*Set task*
Edit the entries below so that every "GUI agent" reads "interface agent", keeping everything else the same, and omit the pictures from your version.

Entries for locating described items
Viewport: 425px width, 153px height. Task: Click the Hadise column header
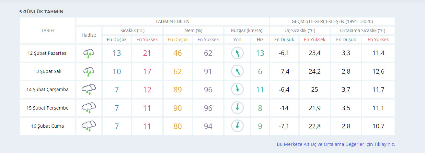pyautogui.click(x=89, y=35)
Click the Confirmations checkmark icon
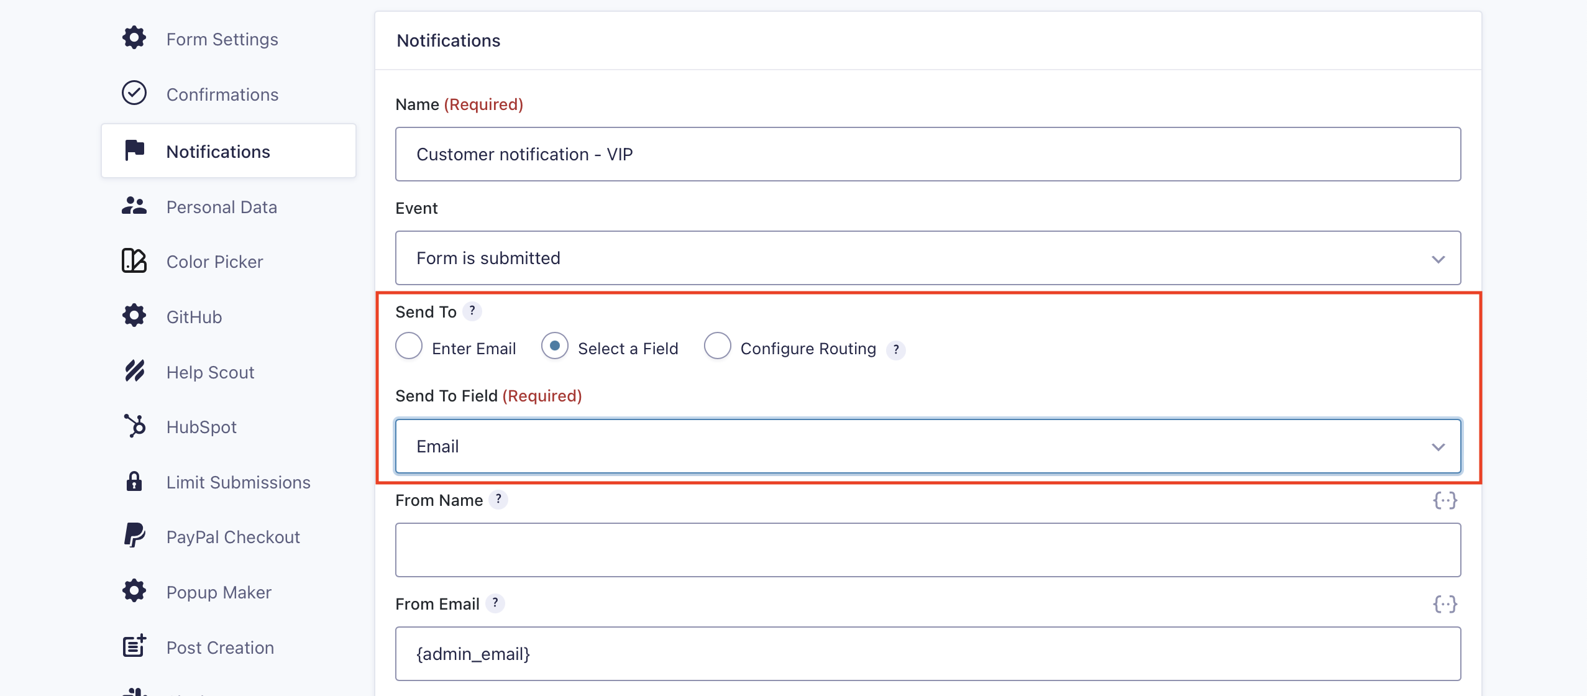Image resolution: width=1587 pixels, height=696 pixels. [134, 93]
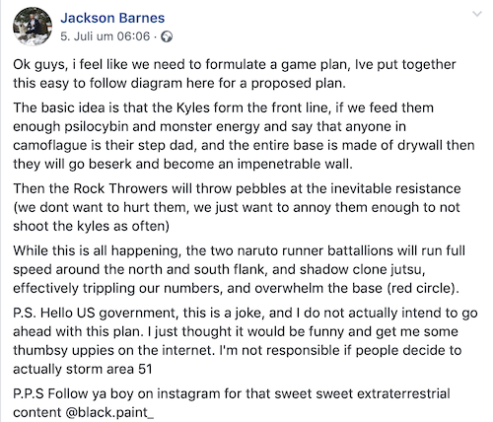
Task: Open the Jackson Barnes profile name link
Action: pos(112,18)
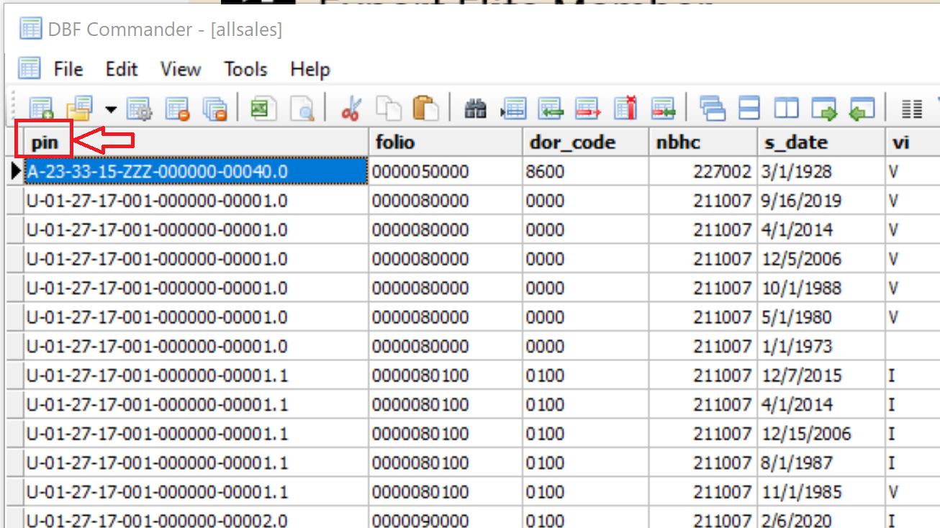Screen dimensions: 940x528
Task: Select folio value 0000090000 in last row
Action: click(408, 519)
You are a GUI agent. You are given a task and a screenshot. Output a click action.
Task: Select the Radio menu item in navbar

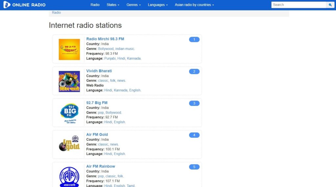click(95, 5)
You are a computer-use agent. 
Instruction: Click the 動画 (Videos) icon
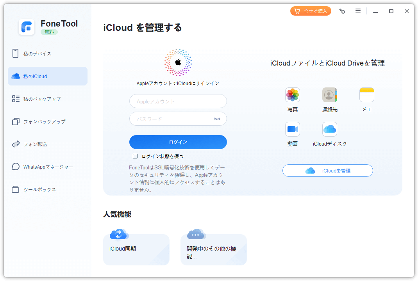click(292, 129)
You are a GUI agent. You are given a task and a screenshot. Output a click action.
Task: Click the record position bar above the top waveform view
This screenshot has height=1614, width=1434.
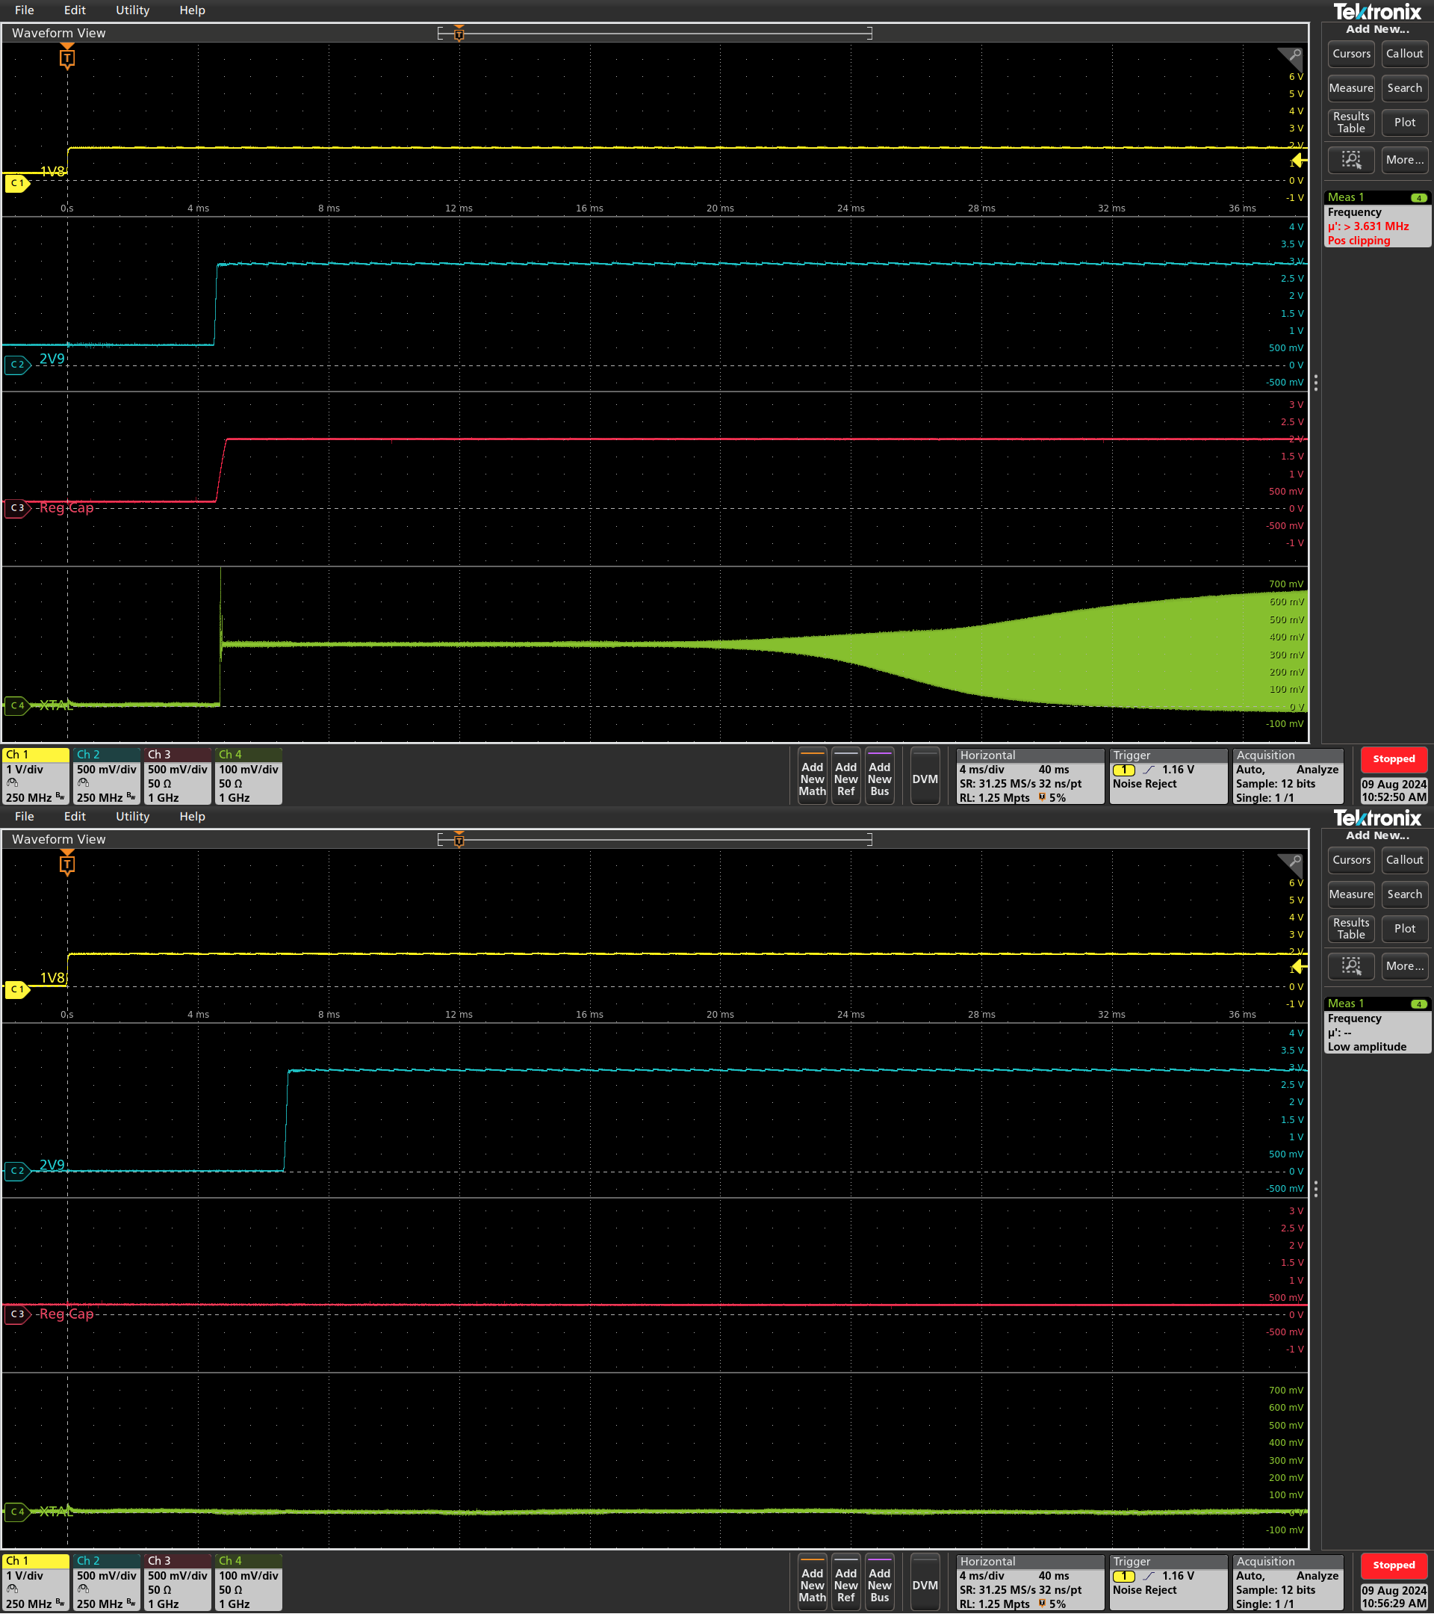click(x=654, y=33)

*Expected answer*
Viewport: 425px width, 153px height. Task: Click the Hadise column header
pyautogui.click(x=89, y=35)
Click the Confirmations checkmark icon
Image resolution: width=1587 pixels, height=696 pixels. [134, 93]
Task: Open the Jackson Barnes profile name link
Action: pos(112,18)
Screen dimensions: 940x528
Task: Select folio value 0000090000 in last row
Action: click(408, 519)
You are a interface agent. You are given a task and a screenshot. Output a click action.
Task: Select the Radio menu item in navbar

click(95, 5)
You are a computer-use agent. 
Instruction: Click the 動画 (Videos) icon
click(292, 129)
You are a interface agent. You are given a task and a screenshot. Output a click action.
Task: Click the record position bar above the top waveform view
This screenshot has height=1614, width=1434.
click(x=654, y=33)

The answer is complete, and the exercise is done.